ZFS Advice on what properties should be considered BEFORE creating a pool and datasets?

dnb · Jun 17, 2024

I am interested in ZFS properties that are problematic to redefine after the creation of zpool/datasets (such as compression property, the effect of which will not apply retrospectively).

It's funny, but I've been using FreeBSD and ZFS for over 3 years now and creating zpool and datasets using the default properties. In the following way:

Code:

zpool create -m none test
zfs create test/test

I didn't even set the compression property although it is known to have negligible CPU overhead, it saves significant disk space in some cases. Currently I do sysctl vfs.zfs.min_auto_ashift=12 before creating a pull (this is another pool-related setting that cannot be changed later).

And I create a dataset with the complession property:

Code:

zfs create -o compression=lz4 test/test

Please, advise what properties should I pay attention to BEFORE creating a pool and datasets so as not to recreate these pools and increased writing on disks?

cracauer@ · Jun 17, 2024

I usually unset properties that are not supported on Linux, so that the pool can be mounted on Linux if the need ever arises. Same for some too-new features.

Code:

zpool create \
    -o feature@log_spacemap=disabled \
    -o feature@vdev_zaps_v2=disabled \
    -o feature@head_errlog=disabled \
    -o feature@zstd_compress=disabled \
    -o feature@zilsaxattr=disabled \
    xcarb3 /dev/da0s4

mer · Jun 17, 2024

I think for 85% of the use cases the defaults are fine.

That sysctl: I believe that is the current default value; in the beginning (back around 9.x) I think the value was 9 (512 byte blocks) which degraded performance on devices with 4K blocks, especially if initial partitioning did not align correctly.

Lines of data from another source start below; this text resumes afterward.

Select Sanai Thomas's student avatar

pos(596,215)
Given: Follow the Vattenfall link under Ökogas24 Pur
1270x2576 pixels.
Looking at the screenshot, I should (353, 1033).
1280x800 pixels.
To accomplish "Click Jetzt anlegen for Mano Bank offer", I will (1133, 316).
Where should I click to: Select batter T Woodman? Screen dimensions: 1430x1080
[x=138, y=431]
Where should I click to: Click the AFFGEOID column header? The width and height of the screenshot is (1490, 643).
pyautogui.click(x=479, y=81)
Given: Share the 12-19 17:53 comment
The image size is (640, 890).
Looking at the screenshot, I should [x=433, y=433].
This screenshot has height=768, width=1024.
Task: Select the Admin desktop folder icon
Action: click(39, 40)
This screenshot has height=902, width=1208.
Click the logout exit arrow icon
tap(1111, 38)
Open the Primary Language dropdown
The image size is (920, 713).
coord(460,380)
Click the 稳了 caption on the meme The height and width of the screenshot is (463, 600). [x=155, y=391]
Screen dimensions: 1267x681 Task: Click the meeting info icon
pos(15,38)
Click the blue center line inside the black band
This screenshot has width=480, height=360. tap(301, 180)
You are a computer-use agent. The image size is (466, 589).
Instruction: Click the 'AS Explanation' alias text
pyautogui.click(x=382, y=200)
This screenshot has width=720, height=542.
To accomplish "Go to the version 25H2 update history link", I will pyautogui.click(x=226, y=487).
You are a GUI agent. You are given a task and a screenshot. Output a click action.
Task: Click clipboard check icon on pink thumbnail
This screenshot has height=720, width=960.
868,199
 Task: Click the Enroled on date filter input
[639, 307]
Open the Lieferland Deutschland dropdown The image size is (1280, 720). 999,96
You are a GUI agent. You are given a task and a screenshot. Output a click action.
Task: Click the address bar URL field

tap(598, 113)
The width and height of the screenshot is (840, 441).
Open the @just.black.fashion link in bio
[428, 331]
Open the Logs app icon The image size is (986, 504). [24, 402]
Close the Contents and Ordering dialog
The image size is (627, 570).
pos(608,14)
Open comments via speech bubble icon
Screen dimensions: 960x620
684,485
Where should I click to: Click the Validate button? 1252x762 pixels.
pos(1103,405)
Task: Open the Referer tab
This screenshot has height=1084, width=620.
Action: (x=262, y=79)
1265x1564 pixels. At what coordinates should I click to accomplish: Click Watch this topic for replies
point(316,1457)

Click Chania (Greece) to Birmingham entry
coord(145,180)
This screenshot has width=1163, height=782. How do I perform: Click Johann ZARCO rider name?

I don't tune anything, but from what I've read:

Can the dataset benefit from a large block/stripe size?
Are you storing lots of little files or fewer big files?
Is the dataset intended for use by a database application? MySQL or others.
Is the use case something that gets performance boost by turning off compression?
Do you need minimal data safety by setting copies greater than 1?
Do you want to encrypt the dataset?

Item 4 I think is one of the biggest cases to investigate.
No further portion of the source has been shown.